机の上に置いた“原初観測キー”が、仄かな光を放っていた。
それは冷たく、重く、何かを内包するように沈黙している。だが俺にはわかっていた。この装置こそが、俺の記録の起点を指し示す“鍵”だということを。
──本当に戻れるのか。
疑念はあった。だが、それ以上に、進まなければならないという焦燥感が俺を支配していた。
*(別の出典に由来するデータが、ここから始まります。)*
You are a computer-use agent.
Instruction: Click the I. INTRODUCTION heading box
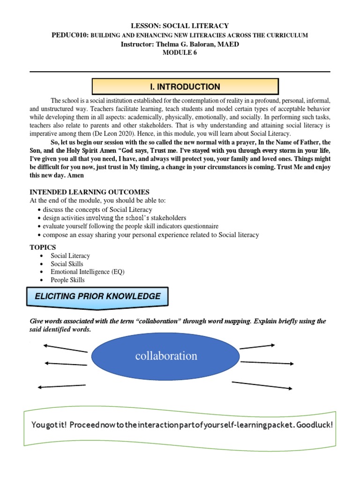click(185, 87)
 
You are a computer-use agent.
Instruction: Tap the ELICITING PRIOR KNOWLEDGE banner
click(95, 297)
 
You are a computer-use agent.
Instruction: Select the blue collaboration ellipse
click(166, 356)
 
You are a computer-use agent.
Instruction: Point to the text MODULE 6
click(180, 52)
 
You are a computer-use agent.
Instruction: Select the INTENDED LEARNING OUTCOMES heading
click(90, 192)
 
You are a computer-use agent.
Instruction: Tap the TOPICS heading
click(43, 247)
記録帳の表紙に触れる。先週から混在しはじめた“観測の矛盾”は、ページをまたぐごとに侵食の度を増している。文字が二重になり、矛盾した出来事が同一ページに共存している。
もはや記録帳は、世界の鏡ではなくなりつつあった。
──視点を保て。自分自身の観測を、信じろ。
あの男の言葉が、耳の奥で再生される。
俺は覚悟を決めた。
原初観測キーを掌で握りしめた瞬間──視界が崩れた。
気づくと、世界が色を失っていた。
そこは、時間の流れすら感じられない“無の空間”。
まるで白紙のノートのような空間に、俺だけが立っていた。
「ここが……始まりの外側か」
すると、足元に記録帳が落ちていた。見慣れたそれではない。表紙には、こう書かれていた。
──『第一観測記録:火曜日・ゼロ週目』
手が震える。この記録帳には、何が記されているのか。俺はゆっくりと、ページを開いた。
──何も書かれていなかった。
ただ、表紙の裏に、たった一文だけが刻まれていた。
──『この日から、君は観測者となる』
その文字を読み終えた瞬間、視界が爆発的に広がった。
教室。屋上。旧校舎。あらゆる場面が時系列を持たずに溢れ返る。
俺の記録の断片が、ここに集約されている──
それは、原初の“選択されなかった火曜日”だった。
誰の記録にも残らなかった初回。
誰にも観測されなかった、最初の視線。
その空間の中で、俺は“彼女”と再会した。
ユウではない。ナギサでもない。
──“彼女”は、記録の始点に立っていた少女。
「君がここまで来るのを、ずっと待ってたよ」
彼女は微笑んだ。その瞳は、幾重にも重なる記憶と時間を映していた。
「君は何者なんだ……?」
「私は、“記録そのもの”。君が選び、書き記してきたものの集合体。君が観測した世界は、君の内側にしか存在しなかった」
「じゃあ……この火曜日のループも?」
「君が最初に『この日を繰り返したい』と願ったことが、始まりだった」
心臓が跳ねた。
そんな願い、した覚えが──ある。
……確かに、ほんの一瞬だけ。月曜日の終わりに願った。
──「あの日が、もう一度続けばいいのに」
「願いは形になり、観測は記録に、記録は世界になった」
少女は俺の手に記録帳を差し出した。
「ここから先は、君が選びなさい。記録し直すもよし、観測を閉じるもよし」
俺は迷わなかった。ページをめくり、ペンを走らせた。
──『火曜日・ゼロ週目──記録開始。原初の火曜日より、再観測を開始する。これは、俺自身の物語だ』
その瞬間、世界が震えた。
白い空間が砕け、俺の視界が“再びの火曜日”へと塗り替えられる。
記録は、今、書き直され始めた。
未来は白紙だ。
──そして俺は、ようやく“自分の意思”で記録を始められる観測者になった。